As H. Raja criticised the Censor Board officials over the film's certification after watching the film online, demanding that they should be removed from posts, Gautami Tadimalla, the member of CBFC who watched a screening of the film on 22 October, claimed that "Mersal has been given a fair censor certificate. There was no foul in the film’s dialogues with reference to GST, and asking the scenes to be lifted off the film is a direct threat to freedom of speech." The South Indian Film Chamber of Commerce wrote a letter to Smriti Irani, the Information and Broadcasting minister, seeking action against H. Raja for watching the pirated version of the film online.

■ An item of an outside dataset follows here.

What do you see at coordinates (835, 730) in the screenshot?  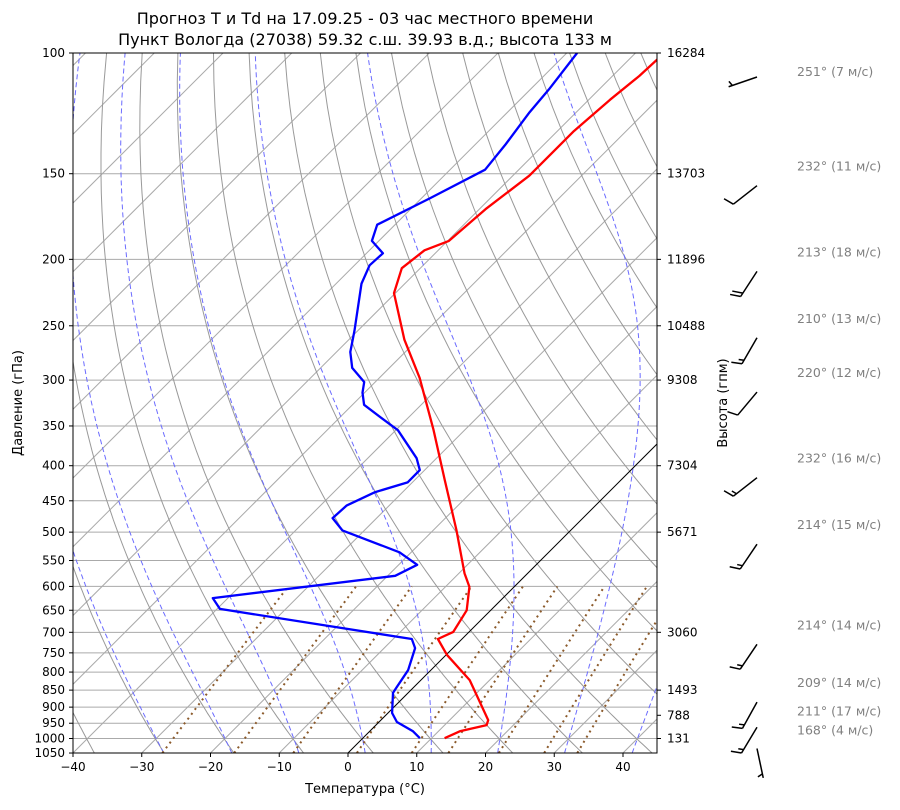 I see `wind-label: 168° (4 м/с)` at bounding box center [835, 730].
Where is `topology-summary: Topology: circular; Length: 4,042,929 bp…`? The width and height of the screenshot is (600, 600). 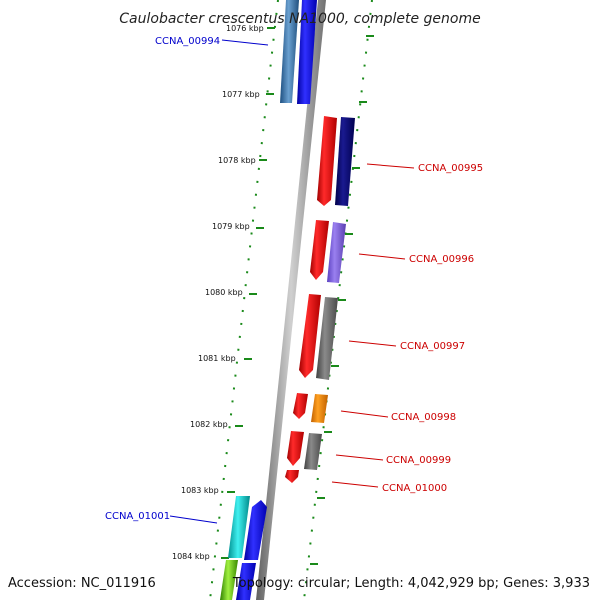
topology-summary: Topology: circular; Length: 4,042,929 bp… is located at coordinates (411, 584).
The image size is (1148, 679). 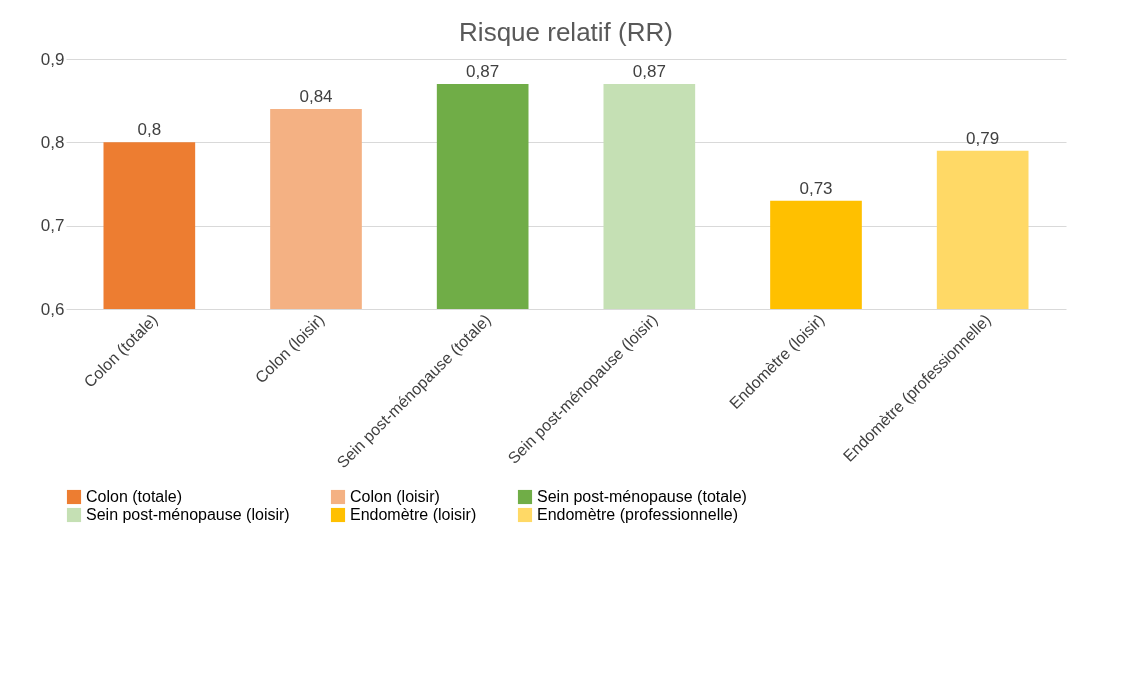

The controversies surrounded over the film, affected its dubbed Telugu version Adirindhi as the censorship issues delayed the film's original release of 27 October 2017 to 9 November 2017. Prasoon Joshi, chief of CBFC approved the dubbed Telugu version without any cuts. The makers edited and trimmed the objectionable scenes in the television premiere of the film.

== Financial tussles ==
Though the film was touted to have an approximate collection of ₹250 crore, the production house Thenandal Studio Limited had to file for bankruptcy due to the high production costs involved. The social media propaganda loss of this film amounts to an approximate ₹60 crore, with references citing Atlee exceeding the production budget. However, G. Dhananjayan opined that the film was considered profitable to all distributors across Tamil Nadu region, as was, the film's producer Murali Ramaswamy. In November 2018, the Canada-based magician Raman Sharma, who worked in the project accused Thenandal Studios of non-payment of dues and slammed the company for their unprofessional behaviour. In August, Sharma's team sent a legal notice to the makers, demanding the rest of his payment under the Insolvency and Bankruptcy Code, 2016. The financial tussles surrounding over the production house led the makers shelve all of their upcoming projects: notably the company's big-budget film Sangamithra, Dhanush's untitled project with Karthik Subbaraj and his directorial film, (Note: The project was later exchanged to YNOT Studios and released under the title Jagame Thandhiram in 2021.) A. R. Rahman's virtual reality film Le Musk, and other productions; furthermore, their completed project Iravaakaalam remains unreleased.